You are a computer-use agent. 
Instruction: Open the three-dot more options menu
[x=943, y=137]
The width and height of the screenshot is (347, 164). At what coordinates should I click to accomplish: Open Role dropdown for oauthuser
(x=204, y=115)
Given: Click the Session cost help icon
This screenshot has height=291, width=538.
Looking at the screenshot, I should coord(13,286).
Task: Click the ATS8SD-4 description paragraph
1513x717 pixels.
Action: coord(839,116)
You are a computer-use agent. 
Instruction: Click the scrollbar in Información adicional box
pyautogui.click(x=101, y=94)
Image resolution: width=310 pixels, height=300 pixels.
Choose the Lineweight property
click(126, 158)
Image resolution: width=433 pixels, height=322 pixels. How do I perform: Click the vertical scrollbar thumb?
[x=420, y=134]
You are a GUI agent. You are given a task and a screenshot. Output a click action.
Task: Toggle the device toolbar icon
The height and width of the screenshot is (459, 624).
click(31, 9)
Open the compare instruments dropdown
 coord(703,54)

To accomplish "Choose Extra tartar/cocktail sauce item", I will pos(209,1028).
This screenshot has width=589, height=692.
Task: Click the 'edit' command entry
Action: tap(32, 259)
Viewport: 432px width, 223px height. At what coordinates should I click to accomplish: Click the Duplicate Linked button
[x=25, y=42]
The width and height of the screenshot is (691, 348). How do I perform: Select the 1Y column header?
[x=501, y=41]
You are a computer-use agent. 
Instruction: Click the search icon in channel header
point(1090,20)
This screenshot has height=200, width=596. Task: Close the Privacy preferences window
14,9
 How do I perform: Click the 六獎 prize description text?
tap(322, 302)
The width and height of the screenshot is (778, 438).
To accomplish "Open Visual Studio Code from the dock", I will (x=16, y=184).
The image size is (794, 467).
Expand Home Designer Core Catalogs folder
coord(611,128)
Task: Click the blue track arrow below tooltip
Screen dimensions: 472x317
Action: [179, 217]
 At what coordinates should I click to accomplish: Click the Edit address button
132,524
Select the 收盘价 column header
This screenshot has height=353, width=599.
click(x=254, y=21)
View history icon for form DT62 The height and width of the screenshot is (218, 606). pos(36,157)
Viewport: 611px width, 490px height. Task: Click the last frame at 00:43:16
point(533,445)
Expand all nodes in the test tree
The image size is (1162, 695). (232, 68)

⁂

Please reproduce the whole listing exactly, omitting no line.

You are a computer-use agent. 
Instruction: Open the three-dot more options menu
[x=943, y=137]
The width and height of the screenshot is (347, 164). At what coordinates should I click to accomplish: Open Role dropdown for oauthuser
(x=204, y=115)
Given: Click the Session cost help icon
This screenshot has height=291, width=538.
Looking at the screenshot, I should coord(13,286).
Task: Click the ATS8SD-4 description paragraph
1513x717 pixels.
Action: coord(839,116)
You are a computer-use agent. 
Instruction: Click the scrollbar in Información adicional box
pyautogui.click(x=101, y=94)
Image resolution: width=310 pixels, height=300 pixels.
Choose the Lineweight property
click(126, 158)
Image resolution: width=433 pixels, height=322 pixels. How do I perform: Click the vertical scrollbar thumb?
[x=420, y=134]
You are a GUI agent. You are given a task and a screenshot. Output a click action.
Task: Toggle the device toolbar icon
The height and width of the screenshot is (459, 624).
click(31, 9)
Open the compare instruments dropdown
 coord(703,54)

To accomplish "Choose Extra tartar/cocktail sauce item", I will pos(209,1028).
This screenshot has width=589, height=692.
Task: Click the 'edit' command entry
Action: tap(32, 259)
Viewport: 432px width, 223px height. At what coordinates should I click to accomplish: Click the Duplicate Linked button
[x=25, y=42]
The width and height of the screenshot is (691, 348). How do I perform: Select the 1Y column header?
[x=501, y=41]
You are a computer-use agent. 
Instruction: Click the search icon in channel header
point(1090,20)
This screenshot has height=200, width=596. Task: Close the Privacy preferences window
14,9
 How do I perform: Click the 六獎 prize description text?
tap(322, 302)
The width and height of the screenshot is (778, 438).
To accomplish "Open Visual Studio Code from the dock", I will (x=16, y=184).
The image size is (794, 467).
Expand Home Designer Core Catalogs folder
coord(611,128)
Task: Click the blue track arrow below tooltip
Screen dimensions: 472x317
Action: [179, 217]
 At what coordinates should I click to accomplish: Click the Edit address button
132,524
Select the 收盘价 column header
This screenshot has height=353, width=599.
click(x=254, y=21)
View history icon for form DT62 The height and width of the screenshot is (218, 606). pos(36,157)
Viewport: 611px width, 490px height. Task: Click the last frame at 00:43:16
point(533,445)
Expand all nodes in the test tree
The image size is (1162, 695). (232, 68)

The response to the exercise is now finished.